When comparing different power hammers, the differences in total stroke, useable stroke, cylinder size, ram velocity at the moment of impact, number of strokes per minute, anvil mass ratio, etc., etc., etc., are all variables that would need to be accounted for in a realistic mathematical comparison, and even then you would still be comparing apples to oranges, when comparing hamer to hammer.

Just because (brand X) hammer has a particular weight of anvil does not necessarily make it better than (brand Y) if the brand X hammer only hits 100 strokes per minute, and your tools won't fit under it. Most prudently, one should compare what the hammers can and should do for you or your business, and how they will continue to perform over time.

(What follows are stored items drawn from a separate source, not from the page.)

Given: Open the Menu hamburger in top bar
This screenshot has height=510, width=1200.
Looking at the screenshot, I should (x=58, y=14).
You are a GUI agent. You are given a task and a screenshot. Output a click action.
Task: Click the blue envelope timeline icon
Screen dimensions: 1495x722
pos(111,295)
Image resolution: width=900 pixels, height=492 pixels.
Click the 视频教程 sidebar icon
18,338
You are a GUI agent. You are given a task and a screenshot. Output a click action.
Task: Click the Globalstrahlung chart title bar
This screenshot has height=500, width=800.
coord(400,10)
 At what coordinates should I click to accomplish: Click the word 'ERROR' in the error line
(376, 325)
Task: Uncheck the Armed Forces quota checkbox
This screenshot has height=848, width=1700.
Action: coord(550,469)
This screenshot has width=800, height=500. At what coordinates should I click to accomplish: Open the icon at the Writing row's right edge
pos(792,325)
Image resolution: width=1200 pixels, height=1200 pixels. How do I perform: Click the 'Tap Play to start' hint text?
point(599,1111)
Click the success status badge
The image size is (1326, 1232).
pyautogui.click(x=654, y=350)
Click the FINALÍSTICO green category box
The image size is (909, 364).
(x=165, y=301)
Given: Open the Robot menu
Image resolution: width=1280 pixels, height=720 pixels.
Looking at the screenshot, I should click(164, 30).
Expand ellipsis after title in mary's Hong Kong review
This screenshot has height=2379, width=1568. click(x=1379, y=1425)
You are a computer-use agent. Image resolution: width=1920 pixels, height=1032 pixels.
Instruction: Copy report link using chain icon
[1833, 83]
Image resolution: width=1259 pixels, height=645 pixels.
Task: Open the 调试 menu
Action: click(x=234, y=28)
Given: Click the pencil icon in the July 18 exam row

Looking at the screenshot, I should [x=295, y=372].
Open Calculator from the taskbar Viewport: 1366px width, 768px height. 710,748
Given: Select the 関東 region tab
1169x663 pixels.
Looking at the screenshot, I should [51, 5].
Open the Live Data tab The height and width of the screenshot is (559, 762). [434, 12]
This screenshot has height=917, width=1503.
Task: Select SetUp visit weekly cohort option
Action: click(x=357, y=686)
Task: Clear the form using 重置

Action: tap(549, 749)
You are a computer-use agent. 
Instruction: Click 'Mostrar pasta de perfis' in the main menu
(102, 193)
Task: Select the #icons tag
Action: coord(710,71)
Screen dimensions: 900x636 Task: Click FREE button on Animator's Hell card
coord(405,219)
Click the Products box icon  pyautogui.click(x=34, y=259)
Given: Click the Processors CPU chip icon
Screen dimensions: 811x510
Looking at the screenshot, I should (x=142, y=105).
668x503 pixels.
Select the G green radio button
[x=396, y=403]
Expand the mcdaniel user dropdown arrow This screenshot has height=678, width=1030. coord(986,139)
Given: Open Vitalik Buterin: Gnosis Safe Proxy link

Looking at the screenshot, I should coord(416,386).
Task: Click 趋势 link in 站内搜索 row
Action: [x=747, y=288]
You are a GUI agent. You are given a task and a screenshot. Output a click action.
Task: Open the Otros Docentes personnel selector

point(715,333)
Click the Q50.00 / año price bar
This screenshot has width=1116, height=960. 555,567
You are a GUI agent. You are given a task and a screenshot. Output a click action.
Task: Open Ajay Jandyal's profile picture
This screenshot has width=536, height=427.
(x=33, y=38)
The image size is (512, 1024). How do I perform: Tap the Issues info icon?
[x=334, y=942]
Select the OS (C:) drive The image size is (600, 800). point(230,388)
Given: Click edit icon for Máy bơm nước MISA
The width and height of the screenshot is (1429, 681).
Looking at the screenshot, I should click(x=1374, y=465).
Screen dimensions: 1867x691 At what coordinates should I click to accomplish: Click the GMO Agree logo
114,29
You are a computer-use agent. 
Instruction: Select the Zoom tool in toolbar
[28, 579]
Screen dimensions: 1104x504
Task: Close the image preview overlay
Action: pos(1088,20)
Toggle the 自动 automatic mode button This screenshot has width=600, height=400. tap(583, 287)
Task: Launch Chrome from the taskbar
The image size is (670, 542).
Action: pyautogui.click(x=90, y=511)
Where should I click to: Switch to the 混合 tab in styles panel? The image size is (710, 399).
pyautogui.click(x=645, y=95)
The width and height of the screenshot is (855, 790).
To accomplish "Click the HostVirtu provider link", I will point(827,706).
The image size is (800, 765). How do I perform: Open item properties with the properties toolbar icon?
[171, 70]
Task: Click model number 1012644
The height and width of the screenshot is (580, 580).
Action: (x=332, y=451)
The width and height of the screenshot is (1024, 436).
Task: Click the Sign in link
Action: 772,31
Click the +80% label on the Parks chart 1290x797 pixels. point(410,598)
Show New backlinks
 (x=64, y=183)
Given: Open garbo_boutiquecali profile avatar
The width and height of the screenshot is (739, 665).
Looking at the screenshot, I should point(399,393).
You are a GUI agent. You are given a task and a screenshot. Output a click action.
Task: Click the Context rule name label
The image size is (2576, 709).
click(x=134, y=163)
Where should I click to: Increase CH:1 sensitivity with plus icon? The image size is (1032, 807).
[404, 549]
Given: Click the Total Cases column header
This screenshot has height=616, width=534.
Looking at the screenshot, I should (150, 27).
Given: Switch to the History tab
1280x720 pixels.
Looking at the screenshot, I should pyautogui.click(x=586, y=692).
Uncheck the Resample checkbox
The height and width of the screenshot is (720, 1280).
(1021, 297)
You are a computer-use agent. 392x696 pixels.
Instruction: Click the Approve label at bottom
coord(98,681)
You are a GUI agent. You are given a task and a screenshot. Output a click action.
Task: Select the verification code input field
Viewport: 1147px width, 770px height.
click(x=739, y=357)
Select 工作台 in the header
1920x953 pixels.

The machine that does the most for you, and lasts the longest, will have the best value for you, the customer.

I have seen several recent attempts by so-called "mathemeticians" to compare the various hammers on the market today (on a spreadsheet), and so far all of these comparisons have come out absolutely false and misleading, as they are (a) incorrect in their collection of the basic statistics, (b). incorrect in their use of the math, and (c) using some irrelevant variables, while ignoring absoluteluy essential ones. Arrgh.

Someday, when I have nothing better to do, it might be fun to calculate mathematical "power and efficiency" comparisons of different forging hammers, but in the meanwhile, I'll stand by my personal experiences and the observations in real life applications of my hundreds of industrial users of my machines, and leave the arguing to others.

If I do ever take the time to do a mathematical comparison, I would only change one variable at a time, as I do in real life, that is take one hammer with a set ram mass, velocity, stroke, etc, and change out the anvil mass and test with a real forging activity (or recalculate).

I would also use two different methods of calculating blow energy, the forging industry standard, (which is simple, but incorrect) and the Newtonian physics method (which requires a ram velocity figure that can really only be measured accurately in real life), and plot both curves, but it can only be done for one machine and one variable at a time, and would still be less accurate than a real life test.

I spent a good deal of time corresponding with Chambersburg engineers before the company closed, and they had no idea what those "anvil efficiency" numbers meant. Seriously. The one man who supposedly might have known had retired, and I was never able to contact him.

I have since discovered the true meaning of the Chambersburg "anvil efficiency" table. It is quite simple really. It is based on an actual experimant, and the experiment is reproducible. The basis of the experiment is this:

A given weight is dropped on an actual sample sitting on an actual anvil, and the result plotted. The operation is then repeated using anvils of different masses, and the results plotted on a curve. The results indicate that beyond a certain anvil ratio, the curve basically flattens out, and increasing the anvil mass beyond this point produces a diminishing return of effectiveness. At the point of diminishing return (infinity) the anvil is said to be "100 percent efficient".